** WHAT THE EXERCISE ASKS **
Reproduce, word for word, the part of the passage below on preventing GDM, starting with "Diet-only interventions reduced" and going on through "a previous review124.".

** EXTRACT TO READ **
We observed that studies on combined lifestyle interventions conducted in low-middle-income countries demonstrated greater effectiveness in reducing the risk of GDM than in high- and upper-middle-income countries. Given the consistent evidence showing the effectiveness of lifestyle intervention in preventing GDM in low-middle income countries122, along with the growing diabetes burden in this region2,123, there is an urgent need for large-scale implementation of combined lifestyle intervention to curb the growing incidence of GDM in low-middle income countries. On the other hand, there is a paucity of studies in low-income countries, as evidenced by our study and a previous review122, which is an evidence gap hindering the reduction of global diabetes disparities in these regions. Thus, future studies are needed in low-middle-income countries to demonstrate the effectiveness of lifestyle interventions in GDM prevention and to identify effective intervention characteristics in these.

Diet-only interventions reduced the risk of GDM irrespective of the intervention characteristics (e.g., e-health and home-based) and setting (i.e. country). This suggests that dietary interventions could be delivered in any format according to contextual needs without compromising effectiveness in GDM prevention. However, comparison by intervention duration, frequency and dietary types were not performed due to poor reporting in the included studies, as reflected in a previous review124.

Future individual studies should improve the reporting on these characteristics to enable further elucidation of optimal duration, frequency, and dietary type of interventions in preventing GDM.

This is the first comprehensive review that investigated intervention characteristics of lifestyle, metformin, and dietary supplements in preventing GDM. The approach is underpinned by established frameworks such as CFIR for intervention implementation30 and TIDieR for the identification of intervention characteristics49. However, missingness in certain intervention characteristics (frequency of sessions and duration) was a major barrier in examining the effectiveness of these intervention characteristics. In addition, when interpreting and translating the evidence, it is important to note that substantial heterogeneity remained within subgroups, suggesting other sources of heterogeneity were present such as bias due to inclusion of non-RCTs52. However, the sensitivity analysis excluding non-RCTs did not alter the effect of interventions on reducing the incidence of GDM. Given the poor adherence of authors of individual studies to the evidence reporting checklist (TIDieR framework), coding was subject to interpretation. This was attempted to mitigate by having two trained reviewers (WWT and SL). Lastly, the certainty of quality of evidence for all interventions ranged from low to moderate, suggesting caution when applying the findings in real-world settings.

Conclusions

Dietary, physical activity, diet plus physical activity, metformin, and myoinositol interventions during pregnancy reduce the incidence of GDM compared with control interventions. Group and healthcare facility-based physical activity interventions during pregnancy reduce the risk of GDM compared with individual-based and home/community-based interventions, respectively. Dietary interventions could be implemented in any format with considerations of contextual factors. Researchers conducting intervention trials better follow TIDieR guidelines when reporting to enable the identification of key components for the implementation of interventions to prevent GDM.

** SOURCE MATERIAL **
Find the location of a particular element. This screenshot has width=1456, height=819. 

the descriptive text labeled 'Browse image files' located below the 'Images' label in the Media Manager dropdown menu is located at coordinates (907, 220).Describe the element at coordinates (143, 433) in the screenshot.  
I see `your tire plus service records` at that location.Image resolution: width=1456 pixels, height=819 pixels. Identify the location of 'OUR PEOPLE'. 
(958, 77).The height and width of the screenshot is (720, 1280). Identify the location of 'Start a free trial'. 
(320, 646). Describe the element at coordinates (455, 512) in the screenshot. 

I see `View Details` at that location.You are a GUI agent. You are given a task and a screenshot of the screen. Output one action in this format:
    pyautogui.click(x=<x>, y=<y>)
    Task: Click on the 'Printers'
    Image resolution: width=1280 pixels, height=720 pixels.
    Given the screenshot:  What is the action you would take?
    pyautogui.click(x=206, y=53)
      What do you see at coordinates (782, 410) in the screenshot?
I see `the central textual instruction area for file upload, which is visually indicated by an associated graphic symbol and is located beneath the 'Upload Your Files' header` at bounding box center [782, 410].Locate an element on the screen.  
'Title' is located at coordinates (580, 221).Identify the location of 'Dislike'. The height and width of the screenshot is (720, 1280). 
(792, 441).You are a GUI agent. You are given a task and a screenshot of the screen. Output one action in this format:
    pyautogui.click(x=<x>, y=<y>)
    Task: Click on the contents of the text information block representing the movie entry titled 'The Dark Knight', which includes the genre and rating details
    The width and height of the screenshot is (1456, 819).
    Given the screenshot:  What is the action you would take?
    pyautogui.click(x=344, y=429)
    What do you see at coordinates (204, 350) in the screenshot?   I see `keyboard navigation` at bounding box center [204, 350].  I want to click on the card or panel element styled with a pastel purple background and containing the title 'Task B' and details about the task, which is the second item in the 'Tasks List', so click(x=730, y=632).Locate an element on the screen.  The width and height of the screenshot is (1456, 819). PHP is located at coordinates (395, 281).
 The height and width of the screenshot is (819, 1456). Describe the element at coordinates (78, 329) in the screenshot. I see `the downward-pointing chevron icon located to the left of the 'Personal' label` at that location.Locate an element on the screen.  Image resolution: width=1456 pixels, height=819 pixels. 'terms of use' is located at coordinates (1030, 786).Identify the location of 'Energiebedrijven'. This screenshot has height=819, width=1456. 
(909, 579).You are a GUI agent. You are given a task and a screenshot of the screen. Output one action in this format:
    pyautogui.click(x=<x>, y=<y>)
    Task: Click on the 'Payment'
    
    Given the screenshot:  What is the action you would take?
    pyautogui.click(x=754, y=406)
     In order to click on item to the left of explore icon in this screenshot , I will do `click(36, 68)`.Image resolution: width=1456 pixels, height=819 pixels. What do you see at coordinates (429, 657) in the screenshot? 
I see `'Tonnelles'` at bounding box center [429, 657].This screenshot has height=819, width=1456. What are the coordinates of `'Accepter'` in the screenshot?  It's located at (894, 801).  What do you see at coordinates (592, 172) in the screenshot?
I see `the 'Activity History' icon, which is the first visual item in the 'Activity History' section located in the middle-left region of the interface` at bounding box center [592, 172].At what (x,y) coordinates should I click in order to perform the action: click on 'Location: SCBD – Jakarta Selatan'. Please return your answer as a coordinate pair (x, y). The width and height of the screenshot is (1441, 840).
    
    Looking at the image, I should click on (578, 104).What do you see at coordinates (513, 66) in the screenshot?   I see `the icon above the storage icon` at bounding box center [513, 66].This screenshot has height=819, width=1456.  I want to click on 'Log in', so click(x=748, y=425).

** RESULT BELOW **
Diet-only interventions reduced the risk of GDM irrespective of the intervention characteristics (e.g., e-health and home-based) and setting (i.e. country). This suggests that dietary interventions could be delivered in any format according to contextual needs without compromising effectiveness in GDM prevention. However, comparison by intervention duration, frequency and dietary types were not performed due to poor reporting in the included studies, as reflected in a previous review124.